─── Data ───

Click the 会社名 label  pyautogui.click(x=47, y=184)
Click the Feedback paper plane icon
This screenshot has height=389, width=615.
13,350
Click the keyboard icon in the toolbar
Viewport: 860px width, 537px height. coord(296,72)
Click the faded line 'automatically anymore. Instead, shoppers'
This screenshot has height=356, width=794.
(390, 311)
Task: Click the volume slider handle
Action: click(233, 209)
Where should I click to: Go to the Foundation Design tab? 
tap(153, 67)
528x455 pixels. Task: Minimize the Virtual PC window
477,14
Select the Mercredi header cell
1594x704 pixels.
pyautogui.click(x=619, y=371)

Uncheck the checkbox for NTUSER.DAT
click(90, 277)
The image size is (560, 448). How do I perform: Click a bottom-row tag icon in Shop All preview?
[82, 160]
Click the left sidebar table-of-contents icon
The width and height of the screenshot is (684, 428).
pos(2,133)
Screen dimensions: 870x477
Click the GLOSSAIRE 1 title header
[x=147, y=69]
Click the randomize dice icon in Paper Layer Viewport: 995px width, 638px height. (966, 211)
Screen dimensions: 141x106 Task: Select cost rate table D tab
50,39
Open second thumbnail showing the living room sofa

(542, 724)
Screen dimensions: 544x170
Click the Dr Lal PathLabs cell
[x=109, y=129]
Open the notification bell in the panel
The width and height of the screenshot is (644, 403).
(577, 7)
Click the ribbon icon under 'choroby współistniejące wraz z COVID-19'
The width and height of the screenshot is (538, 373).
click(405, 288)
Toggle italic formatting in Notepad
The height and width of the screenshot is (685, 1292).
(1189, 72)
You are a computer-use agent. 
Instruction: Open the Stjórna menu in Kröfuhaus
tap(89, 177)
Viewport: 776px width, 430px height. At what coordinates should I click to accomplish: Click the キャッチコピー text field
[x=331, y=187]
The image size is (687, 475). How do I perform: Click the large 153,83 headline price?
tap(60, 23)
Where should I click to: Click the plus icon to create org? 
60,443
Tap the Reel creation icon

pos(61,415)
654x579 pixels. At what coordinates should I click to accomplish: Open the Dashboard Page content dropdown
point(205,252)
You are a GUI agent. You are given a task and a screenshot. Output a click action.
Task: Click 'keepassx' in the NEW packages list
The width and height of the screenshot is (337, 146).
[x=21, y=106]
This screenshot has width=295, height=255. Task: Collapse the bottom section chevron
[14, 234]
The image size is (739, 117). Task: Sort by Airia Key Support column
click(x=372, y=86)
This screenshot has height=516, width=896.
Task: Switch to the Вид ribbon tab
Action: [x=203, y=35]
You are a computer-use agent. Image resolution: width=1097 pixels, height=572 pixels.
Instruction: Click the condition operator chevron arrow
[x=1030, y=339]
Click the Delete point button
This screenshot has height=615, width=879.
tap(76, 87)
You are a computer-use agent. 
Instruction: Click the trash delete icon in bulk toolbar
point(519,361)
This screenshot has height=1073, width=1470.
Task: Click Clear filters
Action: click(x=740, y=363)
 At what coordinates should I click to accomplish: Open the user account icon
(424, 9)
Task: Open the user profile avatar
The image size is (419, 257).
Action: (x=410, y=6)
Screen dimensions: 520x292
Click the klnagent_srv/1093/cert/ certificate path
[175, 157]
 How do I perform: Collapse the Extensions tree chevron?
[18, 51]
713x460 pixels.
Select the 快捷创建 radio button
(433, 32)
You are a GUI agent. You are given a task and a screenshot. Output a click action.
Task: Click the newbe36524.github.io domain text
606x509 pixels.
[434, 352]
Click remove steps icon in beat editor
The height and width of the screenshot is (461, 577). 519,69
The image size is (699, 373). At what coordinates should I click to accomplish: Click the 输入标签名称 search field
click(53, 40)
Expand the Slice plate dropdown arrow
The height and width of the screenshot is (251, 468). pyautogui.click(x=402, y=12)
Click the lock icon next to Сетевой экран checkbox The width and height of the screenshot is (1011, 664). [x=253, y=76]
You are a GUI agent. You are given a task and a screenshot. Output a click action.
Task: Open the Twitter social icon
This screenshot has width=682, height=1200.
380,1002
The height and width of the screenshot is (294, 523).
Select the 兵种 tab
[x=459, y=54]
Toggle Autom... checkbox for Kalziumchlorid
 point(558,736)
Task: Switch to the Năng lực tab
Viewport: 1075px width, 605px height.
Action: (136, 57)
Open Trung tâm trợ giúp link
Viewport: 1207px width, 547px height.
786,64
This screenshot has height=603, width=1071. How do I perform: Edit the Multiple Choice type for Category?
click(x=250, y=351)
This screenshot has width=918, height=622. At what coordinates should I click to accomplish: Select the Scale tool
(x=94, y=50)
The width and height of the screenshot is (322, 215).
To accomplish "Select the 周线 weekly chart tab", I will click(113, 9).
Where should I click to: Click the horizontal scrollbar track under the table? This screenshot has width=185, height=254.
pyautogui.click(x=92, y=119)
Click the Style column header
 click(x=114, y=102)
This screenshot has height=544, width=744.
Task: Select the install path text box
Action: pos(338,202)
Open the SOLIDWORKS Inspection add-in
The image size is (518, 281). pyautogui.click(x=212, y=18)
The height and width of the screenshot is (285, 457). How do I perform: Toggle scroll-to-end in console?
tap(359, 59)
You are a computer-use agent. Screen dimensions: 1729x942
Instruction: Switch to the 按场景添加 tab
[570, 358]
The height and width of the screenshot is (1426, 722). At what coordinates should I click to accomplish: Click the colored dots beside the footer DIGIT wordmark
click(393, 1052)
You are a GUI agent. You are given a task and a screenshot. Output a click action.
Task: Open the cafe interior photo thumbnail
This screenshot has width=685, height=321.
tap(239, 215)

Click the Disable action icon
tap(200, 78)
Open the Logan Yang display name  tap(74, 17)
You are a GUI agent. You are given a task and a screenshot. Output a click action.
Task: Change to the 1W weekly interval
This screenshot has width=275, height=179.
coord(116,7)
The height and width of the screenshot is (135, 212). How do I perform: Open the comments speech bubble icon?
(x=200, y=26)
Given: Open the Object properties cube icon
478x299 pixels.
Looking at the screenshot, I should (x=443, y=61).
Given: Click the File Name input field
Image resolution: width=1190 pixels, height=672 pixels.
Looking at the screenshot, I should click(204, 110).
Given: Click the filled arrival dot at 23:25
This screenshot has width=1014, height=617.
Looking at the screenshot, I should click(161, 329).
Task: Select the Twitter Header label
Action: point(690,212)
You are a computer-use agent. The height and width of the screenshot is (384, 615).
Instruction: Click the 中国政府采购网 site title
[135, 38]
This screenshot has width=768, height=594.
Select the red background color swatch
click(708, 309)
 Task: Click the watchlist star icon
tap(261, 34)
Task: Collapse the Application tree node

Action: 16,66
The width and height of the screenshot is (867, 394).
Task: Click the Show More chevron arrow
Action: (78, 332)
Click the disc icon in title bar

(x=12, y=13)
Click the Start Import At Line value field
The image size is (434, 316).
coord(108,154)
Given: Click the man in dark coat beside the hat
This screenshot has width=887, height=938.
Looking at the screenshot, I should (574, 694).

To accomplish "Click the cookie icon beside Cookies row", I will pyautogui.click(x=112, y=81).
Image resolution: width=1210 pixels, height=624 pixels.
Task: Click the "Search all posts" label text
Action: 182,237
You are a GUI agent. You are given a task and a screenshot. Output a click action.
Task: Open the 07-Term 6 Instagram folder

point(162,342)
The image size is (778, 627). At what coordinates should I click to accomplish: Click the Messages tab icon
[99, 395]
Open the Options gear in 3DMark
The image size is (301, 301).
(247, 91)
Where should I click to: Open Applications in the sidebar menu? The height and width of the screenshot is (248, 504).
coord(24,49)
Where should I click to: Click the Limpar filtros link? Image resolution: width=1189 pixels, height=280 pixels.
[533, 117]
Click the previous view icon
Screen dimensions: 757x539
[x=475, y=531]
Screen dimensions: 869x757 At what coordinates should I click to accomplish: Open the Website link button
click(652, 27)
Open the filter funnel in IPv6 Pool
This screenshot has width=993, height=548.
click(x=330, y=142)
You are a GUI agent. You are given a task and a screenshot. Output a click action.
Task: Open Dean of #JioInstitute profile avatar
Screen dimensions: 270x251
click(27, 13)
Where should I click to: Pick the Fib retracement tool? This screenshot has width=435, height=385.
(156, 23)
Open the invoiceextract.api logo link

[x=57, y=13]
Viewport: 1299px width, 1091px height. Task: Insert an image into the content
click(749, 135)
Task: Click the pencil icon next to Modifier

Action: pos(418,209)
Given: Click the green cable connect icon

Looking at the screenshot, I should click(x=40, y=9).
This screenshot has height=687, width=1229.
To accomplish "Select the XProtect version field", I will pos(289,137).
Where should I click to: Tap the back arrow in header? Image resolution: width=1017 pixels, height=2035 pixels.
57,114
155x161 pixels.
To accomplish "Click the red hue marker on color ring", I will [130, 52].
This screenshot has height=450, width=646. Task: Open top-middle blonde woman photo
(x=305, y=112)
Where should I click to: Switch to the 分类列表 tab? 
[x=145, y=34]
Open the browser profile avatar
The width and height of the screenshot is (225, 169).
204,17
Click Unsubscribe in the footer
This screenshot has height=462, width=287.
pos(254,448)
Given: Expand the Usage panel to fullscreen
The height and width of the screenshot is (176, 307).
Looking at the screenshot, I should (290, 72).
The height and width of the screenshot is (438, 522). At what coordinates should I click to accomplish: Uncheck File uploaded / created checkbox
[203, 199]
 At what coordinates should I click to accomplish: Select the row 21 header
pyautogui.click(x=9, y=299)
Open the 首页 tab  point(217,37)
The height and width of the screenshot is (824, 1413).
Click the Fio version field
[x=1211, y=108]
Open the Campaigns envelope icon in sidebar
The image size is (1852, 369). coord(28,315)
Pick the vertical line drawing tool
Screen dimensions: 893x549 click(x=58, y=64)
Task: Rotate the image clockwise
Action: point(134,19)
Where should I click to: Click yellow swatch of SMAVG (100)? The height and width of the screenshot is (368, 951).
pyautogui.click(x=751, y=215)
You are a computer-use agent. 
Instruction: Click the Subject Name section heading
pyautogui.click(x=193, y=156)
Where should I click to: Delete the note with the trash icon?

───

All lines in the entries above that include "weekly" should be found and copied.

To accomplish "Select the 周线 weekly chart tab", I will click(113, 9).
Task: Change to the 1W weekly interval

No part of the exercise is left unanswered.